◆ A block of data
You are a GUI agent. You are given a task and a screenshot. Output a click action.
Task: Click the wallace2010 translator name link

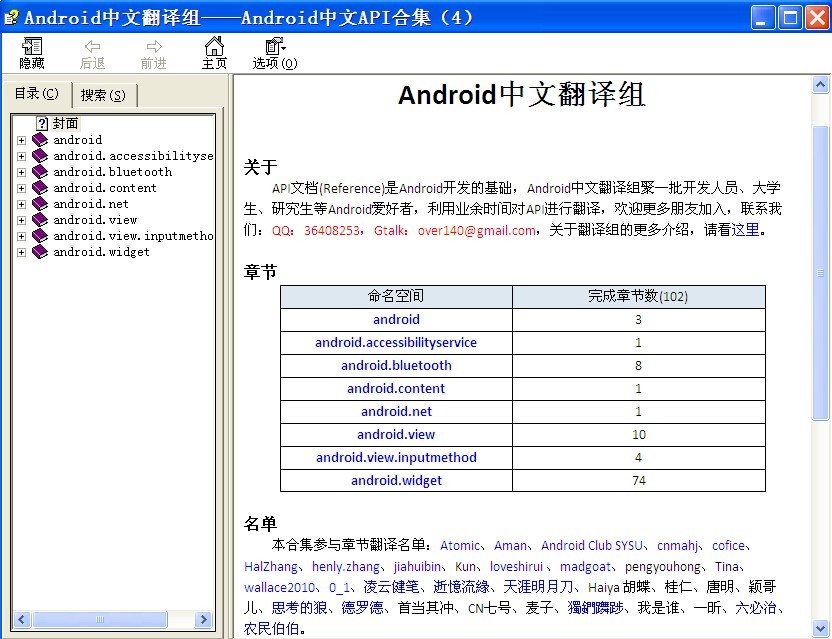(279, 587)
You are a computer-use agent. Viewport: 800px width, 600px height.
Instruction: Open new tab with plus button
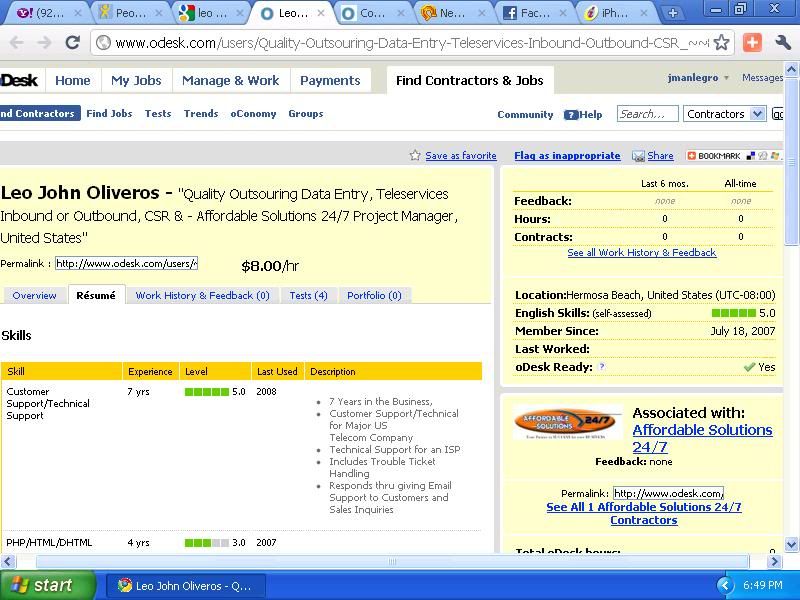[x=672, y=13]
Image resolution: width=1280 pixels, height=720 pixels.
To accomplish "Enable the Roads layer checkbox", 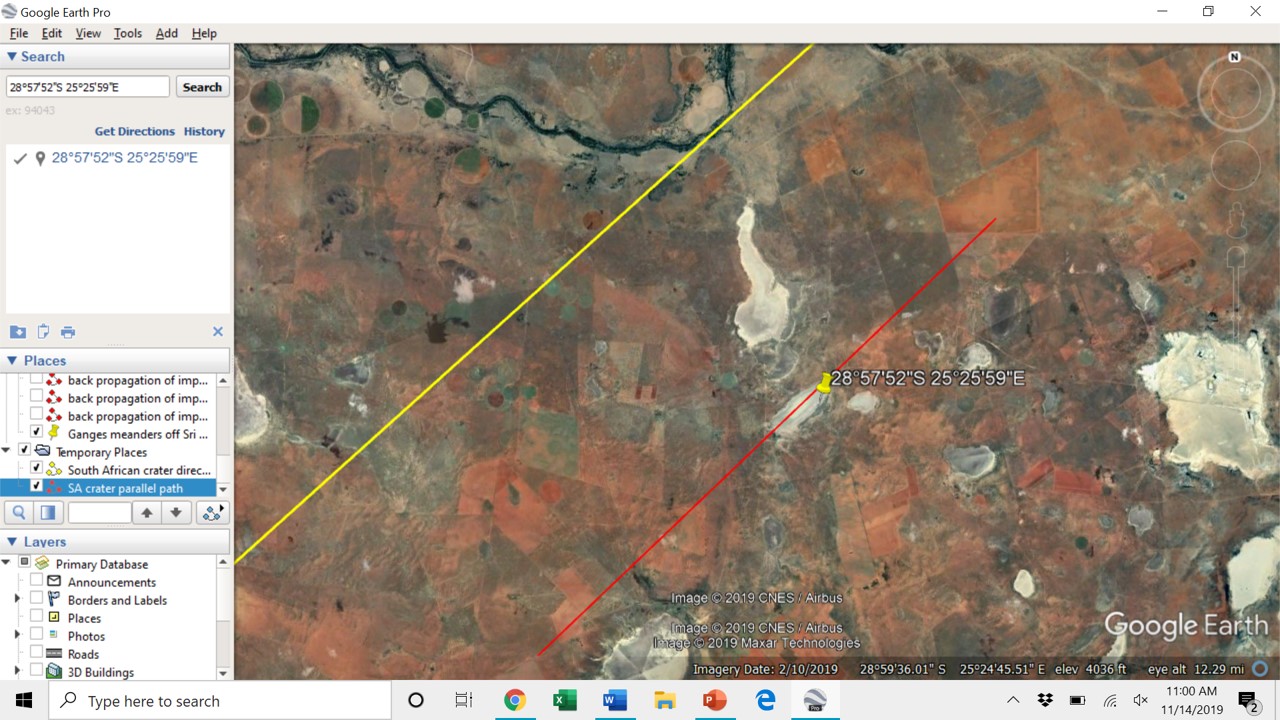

◆ Written problem
Reproduce everything from the first of the lines above down to the line containing "[x=672, y=13]", both ends included. Leave the pictures out.

◆ Full output
You are a GUI agent. You are given a task and a screenshot. Output a click action.
Task: Click the wallace2010 translator name link

(279, 587)
You are a computer-use agent. Viewport: 800px width, 600px height.
Instruction: Open new tab with plus button
[x=672, y=13]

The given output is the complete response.